■ **PROVIDED ENTRIES**:
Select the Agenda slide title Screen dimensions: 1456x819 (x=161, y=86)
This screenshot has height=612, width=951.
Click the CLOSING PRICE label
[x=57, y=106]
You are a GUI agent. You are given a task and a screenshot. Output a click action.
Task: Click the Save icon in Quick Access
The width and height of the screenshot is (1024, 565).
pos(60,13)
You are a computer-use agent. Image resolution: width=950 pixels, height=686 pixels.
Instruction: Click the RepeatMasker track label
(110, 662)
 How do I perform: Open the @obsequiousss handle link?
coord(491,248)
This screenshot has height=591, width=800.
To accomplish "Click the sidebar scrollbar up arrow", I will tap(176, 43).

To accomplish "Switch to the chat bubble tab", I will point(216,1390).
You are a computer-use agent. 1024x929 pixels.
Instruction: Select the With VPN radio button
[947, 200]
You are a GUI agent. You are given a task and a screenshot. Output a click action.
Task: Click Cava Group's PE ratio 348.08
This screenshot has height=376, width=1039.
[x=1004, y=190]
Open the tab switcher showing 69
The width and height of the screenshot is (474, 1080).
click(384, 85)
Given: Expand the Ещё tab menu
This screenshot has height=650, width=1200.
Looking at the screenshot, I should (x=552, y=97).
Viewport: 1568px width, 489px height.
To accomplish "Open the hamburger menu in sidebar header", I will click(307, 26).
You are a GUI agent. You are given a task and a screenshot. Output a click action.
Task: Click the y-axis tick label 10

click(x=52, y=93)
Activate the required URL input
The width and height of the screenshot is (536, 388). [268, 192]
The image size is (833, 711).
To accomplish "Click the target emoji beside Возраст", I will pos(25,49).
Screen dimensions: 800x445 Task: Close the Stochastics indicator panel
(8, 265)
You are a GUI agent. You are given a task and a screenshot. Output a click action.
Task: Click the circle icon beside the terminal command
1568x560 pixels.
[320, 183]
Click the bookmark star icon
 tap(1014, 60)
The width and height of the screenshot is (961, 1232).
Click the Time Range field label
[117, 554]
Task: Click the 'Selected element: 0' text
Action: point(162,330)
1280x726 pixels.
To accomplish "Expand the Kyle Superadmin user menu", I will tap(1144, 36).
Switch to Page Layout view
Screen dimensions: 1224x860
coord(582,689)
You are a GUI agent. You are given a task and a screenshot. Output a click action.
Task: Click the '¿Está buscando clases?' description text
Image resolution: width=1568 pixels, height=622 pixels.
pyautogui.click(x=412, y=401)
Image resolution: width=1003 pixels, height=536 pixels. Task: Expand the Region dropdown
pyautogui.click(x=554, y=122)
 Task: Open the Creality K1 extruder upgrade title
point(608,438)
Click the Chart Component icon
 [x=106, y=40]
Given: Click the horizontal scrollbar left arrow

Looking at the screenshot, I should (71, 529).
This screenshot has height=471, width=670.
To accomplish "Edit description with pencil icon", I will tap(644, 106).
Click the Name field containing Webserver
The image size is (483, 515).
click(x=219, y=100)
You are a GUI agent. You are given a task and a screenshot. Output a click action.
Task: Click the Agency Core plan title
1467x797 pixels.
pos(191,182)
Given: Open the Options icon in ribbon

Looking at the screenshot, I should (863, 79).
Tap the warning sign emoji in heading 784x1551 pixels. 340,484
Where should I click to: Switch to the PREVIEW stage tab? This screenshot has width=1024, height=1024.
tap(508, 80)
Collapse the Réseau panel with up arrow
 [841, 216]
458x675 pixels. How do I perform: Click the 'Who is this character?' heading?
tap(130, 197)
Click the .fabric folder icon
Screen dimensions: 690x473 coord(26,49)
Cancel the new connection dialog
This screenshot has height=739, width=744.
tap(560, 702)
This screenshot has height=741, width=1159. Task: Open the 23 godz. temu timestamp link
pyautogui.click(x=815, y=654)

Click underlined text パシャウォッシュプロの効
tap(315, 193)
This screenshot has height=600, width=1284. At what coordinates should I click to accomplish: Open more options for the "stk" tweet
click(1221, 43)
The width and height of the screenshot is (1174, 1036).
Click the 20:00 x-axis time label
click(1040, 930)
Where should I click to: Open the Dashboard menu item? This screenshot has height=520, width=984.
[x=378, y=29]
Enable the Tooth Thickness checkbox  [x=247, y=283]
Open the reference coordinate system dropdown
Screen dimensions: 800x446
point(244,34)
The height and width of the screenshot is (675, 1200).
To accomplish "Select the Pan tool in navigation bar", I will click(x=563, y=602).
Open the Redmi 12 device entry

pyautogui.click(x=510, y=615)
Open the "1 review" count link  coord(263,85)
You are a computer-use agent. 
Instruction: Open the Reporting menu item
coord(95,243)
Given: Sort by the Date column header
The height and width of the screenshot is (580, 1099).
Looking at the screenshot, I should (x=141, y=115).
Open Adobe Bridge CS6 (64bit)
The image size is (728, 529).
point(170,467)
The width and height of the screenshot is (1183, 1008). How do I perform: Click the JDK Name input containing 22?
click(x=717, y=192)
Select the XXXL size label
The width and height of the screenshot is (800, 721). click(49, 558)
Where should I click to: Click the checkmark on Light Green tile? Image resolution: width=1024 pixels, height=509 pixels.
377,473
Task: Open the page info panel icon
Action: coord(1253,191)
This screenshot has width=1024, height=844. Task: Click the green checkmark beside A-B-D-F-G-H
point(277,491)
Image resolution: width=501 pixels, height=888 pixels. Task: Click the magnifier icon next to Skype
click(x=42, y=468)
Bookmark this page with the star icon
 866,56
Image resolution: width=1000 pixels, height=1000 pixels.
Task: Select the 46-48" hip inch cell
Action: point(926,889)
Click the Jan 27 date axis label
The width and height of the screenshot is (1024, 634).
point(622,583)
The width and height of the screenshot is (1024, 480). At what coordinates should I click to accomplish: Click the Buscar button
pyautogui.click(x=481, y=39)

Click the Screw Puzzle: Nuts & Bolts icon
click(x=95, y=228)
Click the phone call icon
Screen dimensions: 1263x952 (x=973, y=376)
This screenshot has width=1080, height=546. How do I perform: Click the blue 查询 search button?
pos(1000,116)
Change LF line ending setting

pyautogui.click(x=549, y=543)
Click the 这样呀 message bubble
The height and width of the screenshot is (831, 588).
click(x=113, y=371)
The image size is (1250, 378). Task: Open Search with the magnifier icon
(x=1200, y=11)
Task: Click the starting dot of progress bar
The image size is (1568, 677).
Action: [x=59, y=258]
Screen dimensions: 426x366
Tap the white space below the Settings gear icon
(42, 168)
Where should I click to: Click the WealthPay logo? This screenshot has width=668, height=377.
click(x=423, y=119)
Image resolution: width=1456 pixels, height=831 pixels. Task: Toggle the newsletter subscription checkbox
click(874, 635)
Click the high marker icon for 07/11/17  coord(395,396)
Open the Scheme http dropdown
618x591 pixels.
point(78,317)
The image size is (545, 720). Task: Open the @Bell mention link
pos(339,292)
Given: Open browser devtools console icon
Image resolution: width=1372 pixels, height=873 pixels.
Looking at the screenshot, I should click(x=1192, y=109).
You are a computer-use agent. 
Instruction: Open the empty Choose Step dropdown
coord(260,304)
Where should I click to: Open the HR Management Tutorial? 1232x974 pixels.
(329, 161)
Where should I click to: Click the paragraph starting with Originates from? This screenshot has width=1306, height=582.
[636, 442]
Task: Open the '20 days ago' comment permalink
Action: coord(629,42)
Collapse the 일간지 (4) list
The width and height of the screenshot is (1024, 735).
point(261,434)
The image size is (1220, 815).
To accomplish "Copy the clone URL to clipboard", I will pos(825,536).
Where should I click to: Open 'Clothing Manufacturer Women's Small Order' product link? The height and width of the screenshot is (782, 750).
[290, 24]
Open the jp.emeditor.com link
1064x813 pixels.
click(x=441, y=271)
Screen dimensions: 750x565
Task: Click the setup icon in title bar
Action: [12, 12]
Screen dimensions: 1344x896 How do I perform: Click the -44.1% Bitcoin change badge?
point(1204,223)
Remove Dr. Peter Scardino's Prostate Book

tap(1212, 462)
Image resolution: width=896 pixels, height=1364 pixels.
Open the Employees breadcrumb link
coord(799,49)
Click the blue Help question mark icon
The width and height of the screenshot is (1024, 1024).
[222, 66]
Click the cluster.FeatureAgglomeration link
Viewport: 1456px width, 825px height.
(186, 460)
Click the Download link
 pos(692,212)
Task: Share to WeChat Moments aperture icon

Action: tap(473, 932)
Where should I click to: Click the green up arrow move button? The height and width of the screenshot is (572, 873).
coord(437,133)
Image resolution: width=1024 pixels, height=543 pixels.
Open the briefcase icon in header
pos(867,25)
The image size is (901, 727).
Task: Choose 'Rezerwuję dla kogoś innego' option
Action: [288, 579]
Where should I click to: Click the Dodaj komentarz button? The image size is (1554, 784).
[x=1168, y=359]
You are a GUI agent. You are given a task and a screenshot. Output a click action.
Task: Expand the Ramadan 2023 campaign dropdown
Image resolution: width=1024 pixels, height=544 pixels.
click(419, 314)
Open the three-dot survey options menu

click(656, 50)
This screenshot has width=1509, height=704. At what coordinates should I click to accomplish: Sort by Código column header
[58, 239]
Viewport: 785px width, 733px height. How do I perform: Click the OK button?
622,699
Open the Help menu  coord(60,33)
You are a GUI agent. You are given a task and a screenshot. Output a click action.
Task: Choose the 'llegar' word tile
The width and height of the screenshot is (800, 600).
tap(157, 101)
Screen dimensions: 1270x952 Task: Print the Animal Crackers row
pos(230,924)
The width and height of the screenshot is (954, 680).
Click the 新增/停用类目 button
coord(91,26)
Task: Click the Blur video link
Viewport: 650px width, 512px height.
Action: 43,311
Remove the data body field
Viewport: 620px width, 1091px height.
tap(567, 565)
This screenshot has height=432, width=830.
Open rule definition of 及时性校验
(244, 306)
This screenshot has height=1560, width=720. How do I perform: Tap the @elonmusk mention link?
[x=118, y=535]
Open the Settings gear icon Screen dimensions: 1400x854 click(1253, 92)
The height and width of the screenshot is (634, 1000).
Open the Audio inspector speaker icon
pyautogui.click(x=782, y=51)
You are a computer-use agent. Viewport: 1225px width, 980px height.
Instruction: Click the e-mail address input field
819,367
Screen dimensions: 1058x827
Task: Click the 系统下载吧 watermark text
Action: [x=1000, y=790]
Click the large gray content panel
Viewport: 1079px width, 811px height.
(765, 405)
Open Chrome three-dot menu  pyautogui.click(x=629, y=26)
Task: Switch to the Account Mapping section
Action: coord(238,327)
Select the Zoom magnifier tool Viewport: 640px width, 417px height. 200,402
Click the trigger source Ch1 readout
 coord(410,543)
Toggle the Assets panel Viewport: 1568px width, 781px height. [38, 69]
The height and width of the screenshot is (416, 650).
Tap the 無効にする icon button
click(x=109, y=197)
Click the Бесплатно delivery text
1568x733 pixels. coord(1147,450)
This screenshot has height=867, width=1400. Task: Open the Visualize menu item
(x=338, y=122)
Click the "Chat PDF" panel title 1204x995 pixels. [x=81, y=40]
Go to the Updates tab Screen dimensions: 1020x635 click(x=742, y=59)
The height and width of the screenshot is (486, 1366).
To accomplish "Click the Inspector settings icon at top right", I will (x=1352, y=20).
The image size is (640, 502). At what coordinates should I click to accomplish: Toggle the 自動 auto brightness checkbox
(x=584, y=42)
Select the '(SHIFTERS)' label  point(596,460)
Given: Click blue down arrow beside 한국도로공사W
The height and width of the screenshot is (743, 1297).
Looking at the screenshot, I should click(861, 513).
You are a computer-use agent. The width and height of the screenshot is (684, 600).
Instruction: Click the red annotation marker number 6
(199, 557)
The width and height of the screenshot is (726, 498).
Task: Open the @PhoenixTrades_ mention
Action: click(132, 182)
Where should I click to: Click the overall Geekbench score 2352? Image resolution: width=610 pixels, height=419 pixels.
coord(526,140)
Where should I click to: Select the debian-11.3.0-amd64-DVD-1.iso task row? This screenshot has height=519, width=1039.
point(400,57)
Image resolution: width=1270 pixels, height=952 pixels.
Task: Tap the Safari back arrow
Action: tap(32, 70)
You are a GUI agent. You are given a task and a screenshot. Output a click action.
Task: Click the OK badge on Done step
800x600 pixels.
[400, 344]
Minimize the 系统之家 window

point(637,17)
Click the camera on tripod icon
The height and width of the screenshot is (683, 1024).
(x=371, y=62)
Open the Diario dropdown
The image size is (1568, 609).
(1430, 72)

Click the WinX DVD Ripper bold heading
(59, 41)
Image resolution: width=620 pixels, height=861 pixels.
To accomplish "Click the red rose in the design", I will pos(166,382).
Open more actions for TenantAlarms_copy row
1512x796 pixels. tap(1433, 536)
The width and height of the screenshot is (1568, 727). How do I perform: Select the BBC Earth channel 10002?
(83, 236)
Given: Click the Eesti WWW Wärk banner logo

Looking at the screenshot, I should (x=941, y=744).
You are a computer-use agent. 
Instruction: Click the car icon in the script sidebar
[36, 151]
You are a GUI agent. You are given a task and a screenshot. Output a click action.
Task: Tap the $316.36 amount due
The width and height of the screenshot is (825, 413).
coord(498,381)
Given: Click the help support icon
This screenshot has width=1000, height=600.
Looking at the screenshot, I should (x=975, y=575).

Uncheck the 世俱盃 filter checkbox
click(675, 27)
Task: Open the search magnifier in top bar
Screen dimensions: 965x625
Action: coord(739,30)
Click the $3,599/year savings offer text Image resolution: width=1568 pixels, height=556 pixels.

■ **PROBLEM TO WORK ON**:
From the records above, pick out and copy each line holding the word "emoji".

■ **WRITTEN SOLUTION**:
To accomplish "Click the target emoji beside Возраст", I will pos(25,49).
Tap the warning sign emoji in heading 784x1551 pixels. 340,484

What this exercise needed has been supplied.